But they are not isolated. They are deeply systemic.
The inability—or unwillingness—to express emotional pain leads many men into silence and self-isolation. Some suffer quietly. Others lash out. Still others disappear from their own lives, consumed by depression that has no name, because admitting its presence would challenge the myth of male invincibility.
Friendship is another casualty. While women are often socialised to nurture deep, emotionally intimate bonds, men frequently find themselves with friendships rooted in shared activities rather than shared feelings. As they age, these bonds often wither, leaving many men emotionally adrift, unsure how to reconnect.
Performance Over Presence
Patriarchy doesn’t just tell men who they can’t be. It tells them what they must be: providers, protectors, achievers. Value is measured in productivity, strength, and control. Failure to meet these expectations often results in shame, internalised worthlessness, and withdrawal.
This pressure to perform can push men into jobs they hate, relationships they can’t emotionally sustain, or roles that feel hollow and performative. The man who works 80-hour weeks not out of ambition, but out of fear of being seen as inadequate. The father who stays emotionally distant, believing it’s his role to discipline, not to nurture. The partner who feels love deeply but cannot say, I need you, because vulnerability feels like failure.
None of these stories are anomalies. They are cultural templates—scripts written by patriarchy and handed down across generations.
Beyond the Binary: Reclaiming Humanity
To dismantle the patriarchy is not to declare war on men—it is to call them back to themselves.
It is to say: you are more than what you produce. You are allowed to feel. You are allowed to fail. You are allowed to rest.
Reclaiming emotional depth is not just about individual healing—it is about cultural repair. When men are able to feel without shame, connect without fear, and love without armour, everyone benefits. Relationships deepen. Families heal. Communities grow stronger.
We need new stories. Ones where strength includes softness. Where resilience includes rest. Where masculinity is expansive, not limiting.
And we need men to tell those stories—not as counter-narratives, but as truths that have always existed beneath the noise.
A Cultural Reckoning
This conversation is not about blame. It is about honesty.
Yes, patriarchy privileges men in many structural ways. But power, when stripped of humanity, becomes a prison. And many men are locked inside.
Feminist thought has long made space for the idea that patriarchy hurts everyone. But culturally, we still struggle to see that truth. We fear that acknowledging men’s pain under patriarchy will overshadow women’s struggles. But the truth is, compassion is not a finite resource. We can hold multiple realities at once. We must.
Recognising how patriarchy dehumanises men doesn’t dilute the feminist fight—it strengthens it. It makes it more human, more whole, and more transformative.
A Call to Reflection
If you’re a man reading this, ask yourself: When was the last time you were able to speak your fear without apology? To hold another man’s grief without trying to fix it? To admit, out loud, that you are tired of performing?

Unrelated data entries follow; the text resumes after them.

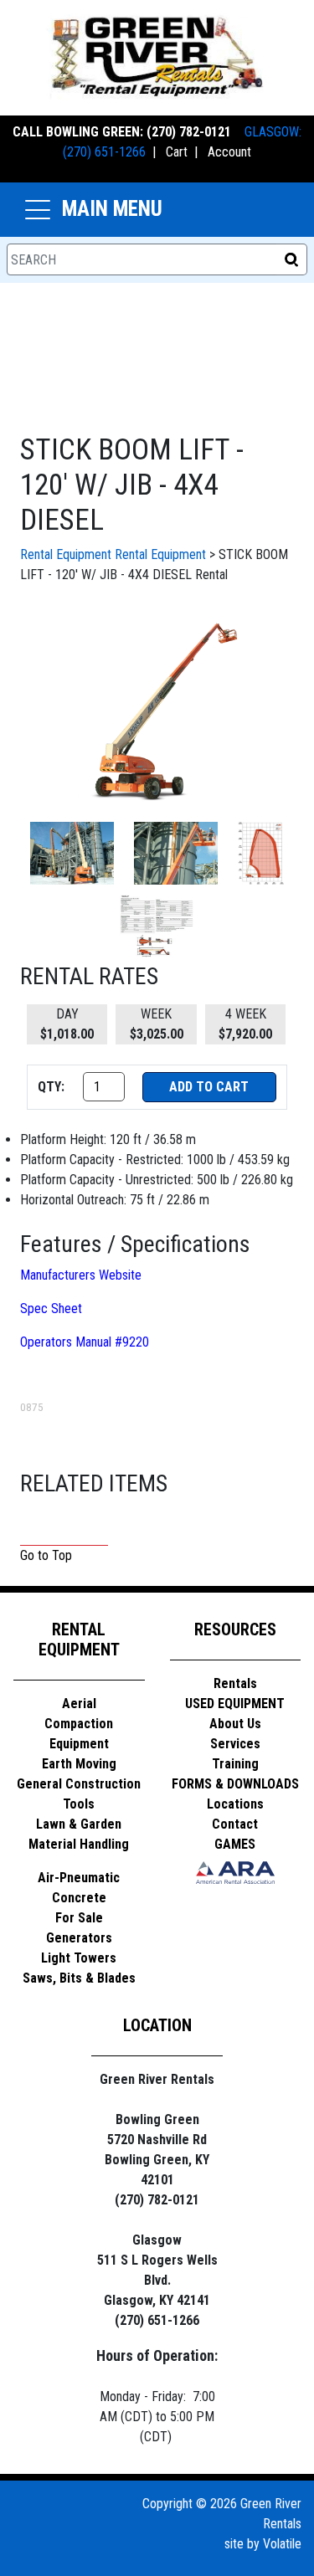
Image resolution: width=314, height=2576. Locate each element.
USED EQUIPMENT (235, 1703)
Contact (235, 1824)
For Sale (79, 1918)
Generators (79, 1938)
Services (235, 1744)
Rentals (235, 1683)
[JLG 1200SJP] (157, 710)
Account (229, 152)
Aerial (79, 1703)
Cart (177, 152)
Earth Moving (79, 1764)
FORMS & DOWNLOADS (235, 1784)
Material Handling (78, 1844)
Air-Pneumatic (79, 1878)
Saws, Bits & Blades (79, 1978)
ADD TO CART (209, 1087)
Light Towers (78, 1958)
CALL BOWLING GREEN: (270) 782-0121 (122, 132)
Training (235, 1764)
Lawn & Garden (78, 1824)
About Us (235, 1724)
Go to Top (46, 1555)
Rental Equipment (65, 554)
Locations (235, 1804)
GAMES (234, 1844)
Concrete (79, 1898)
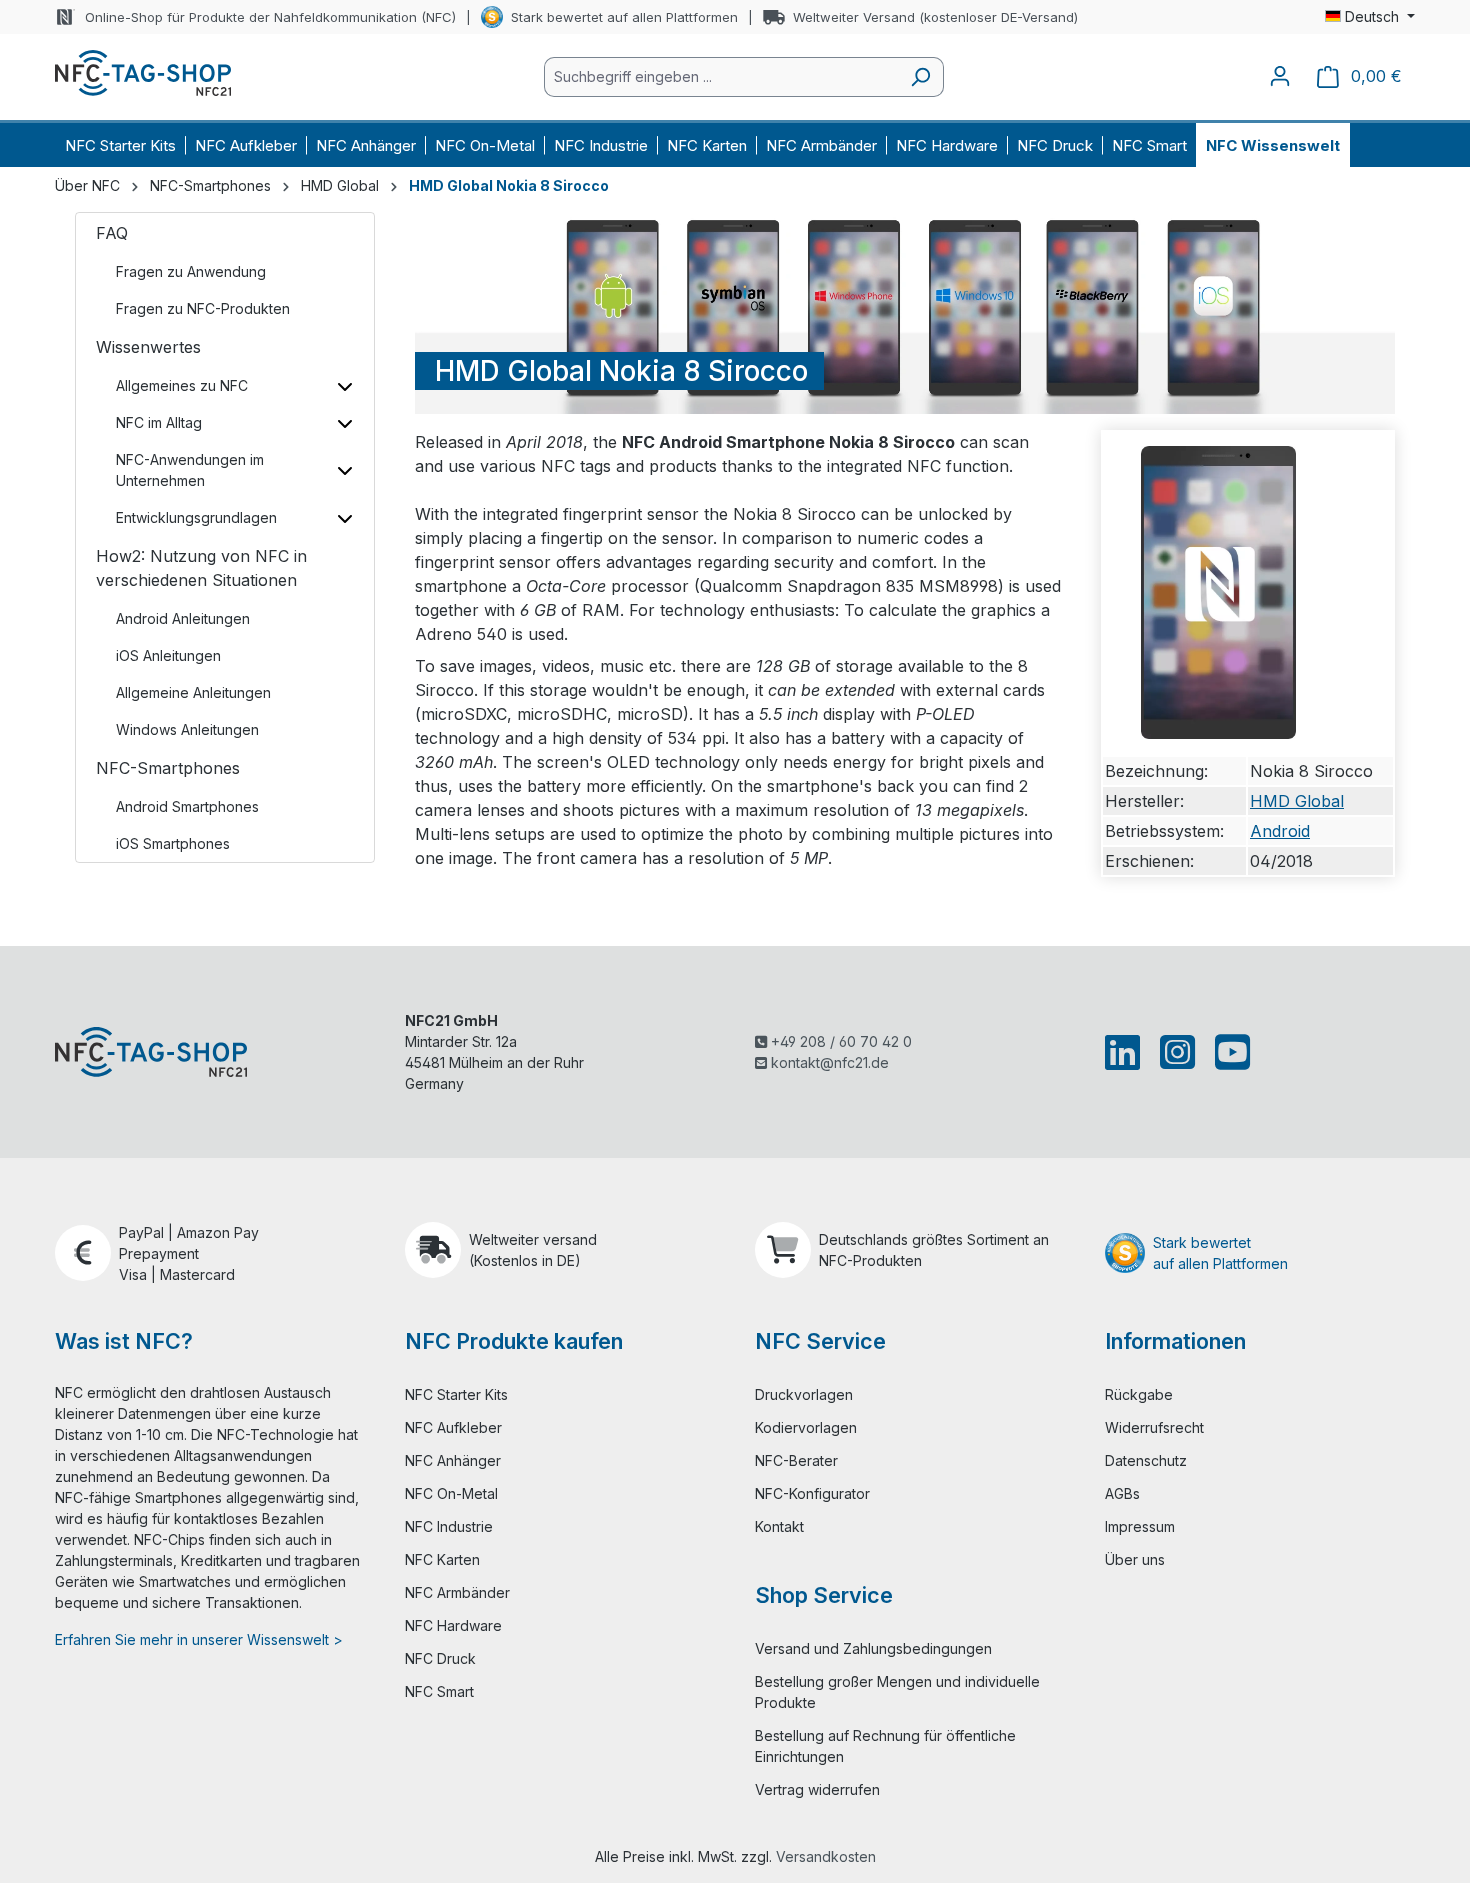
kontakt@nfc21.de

If you’re not a man, consider how you’ve reinforced the emotional silencing of the men in your life—intentionally or not. Consider how you might help create spaces where emotional truth is welcomed, not ridiculed.
This is not a one-time conversation. It is an ongoing practice—a cultural reorientation toward wholeness.
The Pulse of Change
At The Pulse, we believe stories are sacred. They shape who we are, who we’re allowed to be, and who we might yet become. And in this moment, we need stories that speak not just to power, but to pain. Not just to progress, but to presence.
The hidden struggle of men under patriarchy is not an aside—it is central to the human story. And the more we name it, the more we begin to heal.
Let us write a new narrative—together.